**RECORDS FOR THIS EXERCISE:**
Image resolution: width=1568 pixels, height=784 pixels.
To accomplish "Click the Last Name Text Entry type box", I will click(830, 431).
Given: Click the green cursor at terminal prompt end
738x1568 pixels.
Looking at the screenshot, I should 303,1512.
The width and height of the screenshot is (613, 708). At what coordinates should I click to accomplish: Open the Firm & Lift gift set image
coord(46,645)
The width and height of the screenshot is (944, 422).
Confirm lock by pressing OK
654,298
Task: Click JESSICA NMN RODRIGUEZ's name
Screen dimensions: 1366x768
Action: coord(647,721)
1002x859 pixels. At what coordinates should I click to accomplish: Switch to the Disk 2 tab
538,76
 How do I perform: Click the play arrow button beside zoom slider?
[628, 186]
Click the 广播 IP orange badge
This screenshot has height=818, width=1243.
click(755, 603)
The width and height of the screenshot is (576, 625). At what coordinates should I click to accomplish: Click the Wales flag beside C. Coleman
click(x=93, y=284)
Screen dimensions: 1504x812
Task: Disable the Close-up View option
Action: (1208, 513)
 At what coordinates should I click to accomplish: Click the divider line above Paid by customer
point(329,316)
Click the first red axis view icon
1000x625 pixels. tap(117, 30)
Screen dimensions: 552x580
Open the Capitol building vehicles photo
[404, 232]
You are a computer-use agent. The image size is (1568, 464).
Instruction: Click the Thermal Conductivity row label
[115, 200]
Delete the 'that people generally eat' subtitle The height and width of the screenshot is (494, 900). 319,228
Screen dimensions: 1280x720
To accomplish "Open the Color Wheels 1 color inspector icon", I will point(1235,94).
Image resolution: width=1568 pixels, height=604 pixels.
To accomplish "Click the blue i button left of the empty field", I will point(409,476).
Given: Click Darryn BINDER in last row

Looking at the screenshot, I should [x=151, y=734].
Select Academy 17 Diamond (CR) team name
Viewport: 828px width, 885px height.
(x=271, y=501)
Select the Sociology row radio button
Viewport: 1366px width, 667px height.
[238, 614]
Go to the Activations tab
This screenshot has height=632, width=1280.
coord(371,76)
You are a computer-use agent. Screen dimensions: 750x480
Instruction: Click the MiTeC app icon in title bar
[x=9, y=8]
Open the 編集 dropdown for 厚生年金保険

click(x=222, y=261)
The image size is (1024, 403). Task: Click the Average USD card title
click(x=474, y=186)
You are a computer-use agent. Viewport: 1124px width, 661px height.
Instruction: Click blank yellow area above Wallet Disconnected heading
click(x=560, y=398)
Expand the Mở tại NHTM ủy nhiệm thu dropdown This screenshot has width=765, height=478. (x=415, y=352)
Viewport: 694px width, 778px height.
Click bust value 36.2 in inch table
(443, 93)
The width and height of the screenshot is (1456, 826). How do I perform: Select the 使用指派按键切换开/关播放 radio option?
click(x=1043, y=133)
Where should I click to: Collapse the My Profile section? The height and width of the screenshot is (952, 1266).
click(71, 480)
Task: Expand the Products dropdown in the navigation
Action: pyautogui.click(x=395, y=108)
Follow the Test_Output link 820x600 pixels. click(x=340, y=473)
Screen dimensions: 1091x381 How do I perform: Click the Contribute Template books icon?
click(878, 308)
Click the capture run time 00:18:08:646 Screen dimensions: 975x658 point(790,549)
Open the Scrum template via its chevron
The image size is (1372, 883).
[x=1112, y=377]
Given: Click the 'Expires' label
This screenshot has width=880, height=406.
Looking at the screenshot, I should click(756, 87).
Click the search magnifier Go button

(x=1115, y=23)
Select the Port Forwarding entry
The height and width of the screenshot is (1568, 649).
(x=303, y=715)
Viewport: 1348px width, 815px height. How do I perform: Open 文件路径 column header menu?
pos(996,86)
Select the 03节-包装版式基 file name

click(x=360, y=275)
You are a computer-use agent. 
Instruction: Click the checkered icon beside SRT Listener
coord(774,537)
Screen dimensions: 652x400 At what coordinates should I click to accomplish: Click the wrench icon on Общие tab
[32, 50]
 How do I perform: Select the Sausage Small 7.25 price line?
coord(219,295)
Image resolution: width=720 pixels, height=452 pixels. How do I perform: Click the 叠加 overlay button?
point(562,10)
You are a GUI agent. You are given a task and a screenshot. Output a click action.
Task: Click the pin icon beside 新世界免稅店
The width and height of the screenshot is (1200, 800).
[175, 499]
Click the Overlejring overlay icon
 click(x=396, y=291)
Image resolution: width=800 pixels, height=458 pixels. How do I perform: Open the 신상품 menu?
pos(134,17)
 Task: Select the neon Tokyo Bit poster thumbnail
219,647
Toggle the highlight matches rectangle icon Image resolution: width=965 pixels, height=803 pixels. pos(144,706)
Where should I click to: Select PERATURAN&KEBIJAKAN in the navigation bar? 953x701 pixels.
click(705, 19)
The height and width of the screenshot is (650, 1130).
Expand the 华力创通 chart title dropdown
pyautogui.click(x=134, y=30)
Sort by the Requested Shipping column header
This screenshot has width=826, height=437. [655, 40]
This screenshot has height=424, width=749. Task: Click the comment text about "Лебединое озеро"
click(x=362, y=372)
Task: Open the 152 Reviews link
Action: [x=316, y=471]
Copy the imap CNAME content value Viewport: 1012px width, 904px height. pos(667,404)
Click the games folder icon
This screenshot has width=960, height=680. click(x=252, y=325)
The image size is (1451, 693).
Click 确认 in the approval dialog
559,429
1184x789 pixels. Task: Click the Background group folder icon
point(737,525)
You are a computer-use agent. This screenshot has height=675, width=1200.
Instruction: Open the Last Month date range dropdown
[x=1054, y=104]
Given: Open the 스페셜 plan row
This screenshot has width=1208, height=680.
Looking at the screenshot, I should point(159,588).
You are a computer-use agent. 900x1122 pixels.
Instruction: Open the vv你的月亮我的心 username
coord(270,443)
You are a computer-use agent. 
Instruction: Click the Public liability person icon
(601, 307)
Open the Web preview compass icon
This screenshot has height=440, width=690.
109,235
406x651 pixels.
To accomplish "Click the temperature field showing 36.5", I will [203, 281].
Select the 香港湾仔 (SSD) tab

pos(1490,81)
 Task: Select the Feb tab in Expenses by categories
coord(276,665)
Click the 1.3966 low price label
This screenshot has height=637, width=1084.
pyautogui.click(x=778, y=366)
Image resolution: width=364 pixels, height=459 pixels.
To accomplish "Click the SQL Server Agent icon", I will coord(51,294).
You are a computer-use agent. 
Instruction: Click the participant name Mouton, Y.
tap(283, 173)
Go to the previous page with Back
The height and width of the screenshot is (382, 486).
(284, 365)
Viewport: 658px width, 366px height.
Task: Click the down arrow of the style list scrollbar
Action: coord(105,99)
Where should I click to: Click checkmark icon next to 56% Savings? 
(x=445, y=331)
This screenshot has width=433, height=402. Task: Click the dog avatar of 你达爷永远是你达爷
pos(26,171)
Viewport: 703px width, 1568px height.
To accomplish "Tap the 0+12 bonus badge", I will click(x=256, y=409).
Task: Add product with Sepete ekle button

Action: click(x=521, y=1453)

**EXERCISE INSTRUCTIONS:** Exactly as shown, repeat every record.

**WRITTEN SOLUTION:**
Image resolution: width=1568 pixels, height=784 pixels.
To accomplish "Click the Last Name Text Entry type box", I will click(830, 431).
Given: Click the green cursor at terminal prompt end
738x1568 pixels.
Looking at the screenshot, I should 303,1512.
The width and height of the screenshot is (613, 708). At what coordinates should I click to accomplish: Open the Firm & Lift gift set image
coord(46,645)
The width and height of the screenshot is (944, 422).
Confirm lock by pressing OK
654,298
Task: Click JESSICA NMN RODRIGUEZ's name
Screen dimensions: 1366x768
Action: coord(647,721)
1002x859 pixels. At what coordinates should I click to accomplish: Switch to the Disk 2 tab
538,76
 How do I perform: Click the play arrow button beside zoom slider?
[628, 186]
Click the 广播 IP orange badge
This screenshot has height=818, width=1243.
click(755, 603)
The width and height of the screenshot is (576, 625). At what coordinates should I click to accomplish: Click the Wales flag beside C. Coleman
click(x=93, y=284)
Screen dimensions: 1504x812
Task: Disable the Close-up View option
Action: (1208, 513)
 At what coordinates should I click to accomplish: Click the divider line above Paid by customer
point(329,316)
Click the first red axis view icon
1000x625 pixels. tap(117, 30)
Screen dimensions: 552x580
Open the Capitol building vehicles photo
[404, 232]
You are a computer-use agent. The image size is (1568, 464).
Instruction: Click the Thermal Conductivity row label
[115, 200]
Delete the 'that people generally eat' subtitle The height and width of the screenshot is (494, 900). 319,228
Screen dimensions: 1280x720
To accomplish "Open the Color Wheels 1 color inspector icon", I will point(1235,94).
Image resolution: width=1568 pixels, height=604 pixels.
To accomplish "Click the blue i button left of the empty field", I will point(409,476).
Given: Click Darryn BINDER in last row

Looking at the screenshot, I should [x=151, y=734].
Select Academy 17 Diamond (CR) team name
Viewport: 828px width, 885px height.
(x=271, y=501)
Select the Sociology row radio button
Viewport: 1366px width, 667px height.
[238, 614]
Go to the Activations tab
This screenshot has height=632, width=1280.
coord(371,76)
You are a computer-use agent. Screen dimensions: 750x480
Instruction: Click the MiTeC app icon in title bar
[x=9, y=8]
Open the 編集 dropdown for 厚生年金保険

click(x=222, y=261)
The image size is (1024, 403). Task: Click the Average USD card title
click(x=474, y=186)
You are a computer-use agent. Viewport: 1124px width, 661px height.
Instruction: Click blank yellow area above Wallet Disconnected heading
click(x=560, y=398)
Expand the Mở tại NHTM ủy nhiệm thu dropdown This screenshot has width=765, height=478. (x=415, y=352)
Viewport: 694px width, 778px height.
Click bust value 36.2 in inch table
(443, 93)
The width and height of the screenshot is (1456, 826). How do I perform: Select the 使用指派按键切换开/关播放 radio option?
click(x=1043, y=133)
Where should I click to: Collapse the My Profile section? The height and width of the screenshot is (952, 1266).
click(71, 480)
Task: Expand the Products dropdown in the navigation
Action: pyautogui.click(x=395, y=108)
Follow the Test_Output link 820x600 pixels. click(x=340, y=473)
Screen dimensions: 1091x381 How do I perform: Click the Contribute Template books icon?
click(878, 308)
Click the capture run time 00:18:08:646 Screen dimensions: 975x658 point(790,549)
Open the Scrum template via its chevron
The image size is (1372, 883).
[x=1112, y=377]
Given: Click the 'Expires' label
This screenshot has width=880, height=406.
Looking at the screenshot, I should click(756, 87).
Click the search magnifier Go button

(x=1115, y=23)
Select the Port Forwarding entry
The height and width of the screenshot is (1568, 649).
(x=303, y=715)
Viewport: 1348px width, 815px height. How do I perform: Open 文件路径 column header menu?
pos(996,86)
Select the 03节-包装版式基 file name

click(x=360, y=275)
You are a computer-use agent. 
Instruction: Click the checkered icon beside SRT Listener
coord(774,537)
Screen dimensions: 652x400 At what coordinates should I click to accomplish: Click the wrench icon on Общие tab
[32, 50]
 How do I perform: Select the Sausage Small 7.25 price line?
coord(219,295)
Image resolution: width=720 pixels, height=452 pixels. How do I perform: Click the 叠加 overlay button?
point(562,10)
You are a GUI agent. You are given a task and a screenshot. Output a click action.
Task: Click the pin icon beside 新世界免稅店
The width and height of the screenshot is (1200, 800).
[175, 499]
Click the Overlejring overlay icon
 click(x=396, y=291)
Image resolution: width=800 pixels, height=458 pixels. How do I perform: Open the 신상품 menu?
pos(134,17)
 Task: Select the neon Tokyo Bit poster thumbnail
219,647
Toggle the highlight matches rectangle icon Image resolution: width=965 pixels, height=803 pixels. pos(144,706)
Where should I click to: Select PERATURAN&KEBIJAKAN in the navigation bar? 953x701 pixels.
click(705, 19)
The height and width of the screenshot is (650, 1130).
Expand the 华力创通 chart title dropdown
pyautogui.click(x=134, y=30)
Sort by the Requested Shipping column header
This screenshot has width=826, height=437. [655, 40]
This screenshot has height=424, width=749. Task: Click the comment text about "Лебединое озеро"
click(x=362, y=372)
Task: Open the 152 Reviews link
Action: [x=316, y=471]
Copy the imap CNAME content value Viewport: 1012px width, 904px height. pos(667,404)
Click the games folder icon
This screenshot has width=960, height=680. click(x=252, y=325)
The image size is (1451, 693).
Click 确认 in the approval dialog
559,429
1184x789 pixels. Task: Click the Background group folder icon
point(737,525)
You are a computer-use agent. This screenshot has height=675, width=1200.
Instruction: Open the Last Month date range dropdown
[x=1054, y=104]
Given: Open the 스페셜 plan row
This screenshot has width=1208, height=680.
Looking at the screenshot, I should point(159,588).
You are a computer-use agent. 900x1122 pixels.
Instruction: Open the vv你的月亮我的心 username
coord(270,443)
You are a computer-use agent. 
Instruction: Click the Public liability person icon
(601, 307)
Open the Web preview compass icon
This screenshot has height=440, width=690.
109,235
406x651 pixels.
To accomplish "Click the temperature field showing 36.5", I will [203, 281].
Select the 香港湾仔 (SSD) tab

pos(1490,81)
 Task: Select the Feb tab in Expenses by categories
coord(276,665)
Click the 1.3966 low price label
This screenshot has height=637, width=1084.
pyautogui.click(x=778, y=366)
Image resolution: width=364 pixels, height=459 pixels.
To accomplish "Click the SQL Server Agent icon", I will coord(51,294).
You are a computer-use agent. 
Instruction: Click the participant name Mouton, Y.
tap(283, 173)
Go to the previous page with Back
The height and width of the screenshot is (382, 486).
(284, 365)
Viewport: 658px width, 366px height.
Task: Click the down arrow of the style list scrollbar
Action: coord(105,99)
Where should I click to: Click checkmark icon next to 56% Savings? 
(x=445, y=331)
This screenshot has width=433, height=402. Task: Click the dog avatar of 你达爷永远是你达爷
pos(26,171)
Viewport: 703px width, 1568px height.
To accomplish "Tap the 0+12 bonus badge", I will click(x=256, y=409).
Task: Add product with Sepete ekle button

Action: click(x=521, y=1453)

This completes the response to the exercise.